§ **TEXT BLOCK**:
──────────────────────────────
NOVA Online (see text links below)
Fire Wars

Frost filming With flames licking up a stand of black spruce nearby, NOVA director of photography Jon Else lets the camera roll in the Alaskan backcountry.
The Producer's Story
Or, How I Came to Break the First Rule of Wildland Firefighting

by Judith Vecchione

"What's going to happen?"

It's one of those obvious questions a producer always asks. You film the person answering the question, making a prediction. Then you keep filming, and you and the audience find out if the prediction comes true. It can be a wonderful set-up for the drama and tension of the story.

The only problem was that, very early in the filming of the NOVA program "Fire Wars," it became clear that one thing no one in the fire profession will do is predict anything. It's almost the first rule of wildland firefighting. "What do you think this fire season will be like?" you ask. "When will you get control of this fire?" "Can you stop the fire here?" No answers. Even in the middle of a planned fire experiment, you might ask, "Okay, today went well, so what do you think tomorrow will be like?" No answers.

Filming the Hotshots Arrowhead Hotshot Bryan Baxter demonstrates how to break down a collapsible shovel.
The people I asked were not being difficult. In fact, some of them, such as Brit Rosso, Superintendent of the California-based Arrowhead Hotshots, one of 70 crack wildland firefighting units in the United States, were incredibly helpful to our film project. Early on, Rosso agreed to allow NOVA to accompany him and his crew on the fireline. This meant he was taking on responsibility for our safety in the field.

The lack of answers was also not due to ignorance. With the help of detailed scientific studies and new computer models, fire managers know a lot about fires and fire behavior. This knowledge reaches down to the firelines. It's common now, for example, to see firefighting crews like the Arrowheads using handheld Global Positioning System devices in the wilderness to correlate fire conditions they see on the ground with information coming from helicopter pilots flying overhead.

My sense is that fire professionals shy away from predictions for two reasons. The first is, as with many people in high-risk professions, wildland firefighters share a kind of cultural modesty, an unwillingness to look as if they are boasting. They are more Chuck Yeager in "The Right Stuff" than Tom Cruise in "Top Gun."

The other reason is that fire managers know only too well how utterly unpredictable wildfire can be, despite their best knowledge.



Young wildland firefighter His face a portrait of quiet determination, a young wildland firefighter hoses down a patch of tundra during a prescribed burn in Alaska.
Burning the bush
The depth of that "best knowledge" was one of the most astonishing parts of filming "Fire Wars." Early in the project I went up in a helicopter as Dave Dash and Skip Thyssen—the burn boss and ignition specialist, respectively, for a major fire experiment called Frostfire—looked over the landscape they would be burning. As the helicopter circled the 2,200-acre watershed near Fairbanks, Alaska, Dash and Thyssen talked with remarkable precision about their ignition choices.
──────────────────────────────
§ **DATA SECTION**:
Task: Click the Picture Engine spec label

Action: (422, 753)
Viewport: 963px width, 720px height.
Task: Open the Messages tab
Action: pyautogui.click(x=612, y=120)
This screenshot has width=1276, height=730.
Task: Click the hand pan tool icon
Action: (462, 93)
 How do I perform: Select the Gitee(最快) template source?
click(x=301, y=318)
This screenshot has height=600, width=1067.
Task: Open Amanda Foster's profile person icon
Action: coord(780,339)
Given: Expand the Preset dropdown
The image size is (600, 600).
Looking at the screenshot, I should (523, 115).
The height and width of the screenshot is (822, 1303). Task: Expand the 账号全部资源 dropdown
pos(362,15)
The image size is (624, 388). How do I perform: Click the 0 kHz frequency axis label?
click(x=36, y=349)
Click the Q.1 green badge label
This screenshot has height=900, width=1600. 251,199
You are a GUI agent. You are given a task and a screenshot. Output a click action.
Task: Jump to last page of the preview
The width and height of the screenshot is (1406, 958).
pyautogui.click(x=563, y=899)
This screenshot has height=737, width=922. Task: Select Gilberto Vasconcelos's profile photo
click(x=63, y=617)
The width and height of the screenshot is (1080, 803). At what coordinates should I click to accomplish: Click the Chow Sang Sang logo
──────────────────────────────
§ **EXERCISE INSTRUCTIONS**:
[A] Rewrite everything from "The other reason" down to "their ignition choices." in the producer's account, substituting "small plane" for "helicopter".
[B] Does the producer's account support each statement below? Answer yes or no for each, quoting the exact words that decide it.
(i) The Arrowhead Hotshots are one of 70 crack wildland firefighting units in the United States.
(ii) The watershed burned in Frostfire covered 2,200 acres.
(iii) Dave Dash served as the ignition specialist for Frostfire.
Rely on the producer's account alone, not on any outside knowledge.

§ **RESULTS OF THE EXERCISE**:
[A]
The other reason is that fire managers know only too well how utterly unpredictable wildfire can be, despite their best knowledge.



Young wildland firefighter His face a portrait of quiet determination, a young wildland firefighter hoses down a patch of tundra during a prescribed burn in Alaska.
Burning the bush
The depth of that "best knowledge" was one of the most astonishing parts of filming "Fire Wars." Early in the project I went up in a small plane as Dave Dash and Skip Thyssen—the burn boss and ignition specialist, respectively, for a major fire experiment called Frostfire—looked over the landscape they would be burning. As the small plane circled the 2,200-acre watershed near Fairbanks, Alaska, Dash and Thyssen talked with remarkable precision about their ignition choices.

[B]
(i) Yes: "one of 70 crack wildland firefighting units in the United States"
(ii) Yes: "the 2,200-acre watershed near Fairbanks, Alaska"
(iii) No: "Dave Dash and Skip Thyssen—the burn boss and ignition specialist, respectively"